[Records for finding items]
**********
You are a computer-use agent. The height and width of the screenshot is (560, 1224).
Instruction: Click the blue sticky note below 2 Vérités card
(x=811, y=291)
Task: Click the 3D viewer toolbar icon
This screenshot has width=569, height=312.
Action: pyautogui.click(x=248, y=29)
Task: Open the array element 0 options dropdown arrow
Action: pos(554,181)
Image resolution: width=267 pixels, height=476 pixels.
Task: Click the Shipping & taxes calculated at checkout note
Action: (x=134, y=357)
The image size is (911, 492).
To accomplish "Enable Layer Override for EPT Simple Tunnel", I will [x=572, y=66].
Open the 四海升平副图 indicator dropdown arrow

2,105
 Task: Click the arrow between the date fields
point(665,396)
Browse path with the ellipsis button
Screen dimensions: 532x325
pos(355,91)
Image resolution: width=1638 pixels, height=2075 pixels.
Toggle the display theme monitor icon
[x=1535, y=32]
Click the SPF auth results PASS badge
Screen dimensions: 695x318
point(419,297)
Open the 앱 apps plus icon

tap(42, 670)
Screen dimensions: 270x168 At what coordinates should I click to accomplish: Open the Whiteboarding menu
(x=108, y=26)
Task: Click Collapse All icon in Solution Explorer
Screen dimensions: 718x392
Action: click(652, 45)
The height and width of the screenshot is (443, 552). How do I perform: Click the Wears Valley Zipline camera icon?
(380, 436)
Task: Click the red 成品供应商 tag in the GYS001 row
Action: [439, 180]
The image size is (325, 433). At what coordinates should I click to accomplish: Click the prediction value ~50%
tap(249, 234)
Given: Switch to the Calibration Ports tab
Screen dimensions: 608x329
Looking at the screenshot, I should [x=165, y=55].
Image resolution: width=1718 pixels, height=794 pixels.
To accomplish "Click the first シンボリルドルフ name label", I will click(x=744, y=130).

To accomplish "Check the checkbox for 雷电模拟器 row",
**********
Can you copy all of the material above, line for line and word for word?

You are a computer-use agent. The height and width of the screenshot is (560, 1224).
Instruction: Click the blue sticky note below 2 Vérités card
(x=811, y=291)
Task: Click the 3D viewer toolbar icon
This screenshot has width=569, height=312.
Action: pyautogui.click(x=248, y=29)
Task: Open the array element 0 options dropdown arrow
Action: pos(554,181)
Image resolution: width=267 pixels, height=476 pixels.
Task: Click the Shipping & taxes calculated at checkout note
Action: (x=134, y=357)
The image size is (911, 492).
To accomplish "Enable Layer Override for EPT Simple Tunnel", I will [x=572, y=66].
Open the 四海升平副图 indicator dropdown arrow

2,105
 Task: Click the arrow between the date fields
point(665,396)
Browse path with the ellipsis button
Screen dimensions: 532x325
pos(355,91)
Image resolution: width=1638 pixels, height=2075 pixels.
Toggle the display theme monitor icon
[x=1535, y=32]
Click the SPF auth results PASS badge
Screen dimensions: 695x318
point(419,297)
Open the 앱 apps plus icon

tap(42, 670)
Screen dimensions: 270x168 At what coordinates should I click to accomplish: Open the Whiteboarding menu
(x=108, y=26)
Task: Click Collapse All icon in Solution Explorer
Screen dimensions: 718x392
Action: click(652, 45)
The height and width of the screenshot is (443, 552). How do I perform: Click the Wears Valley Zipline camera icon?
(380, 436)
Task: Click the red 成品供应商 tag in the GYS001 row
Action: [439, 180]
The image size is (325, 433). At what coordinates should I click to accomplish: Click the prediction value ~50%
tap(249, 234)
Given: Switch to the Calibration Ports tab
Screen dimensions: 608x329
Looking at the screenshot, I should [x=165, y=55].
Image resolution: width=1718 pixels, height=794 pixels.
To accomplish "Click the first シンボリルドルフ name label", I will click(x=744, y=130).

To accomplish "Check the checkbox for 雷电模拟器 row",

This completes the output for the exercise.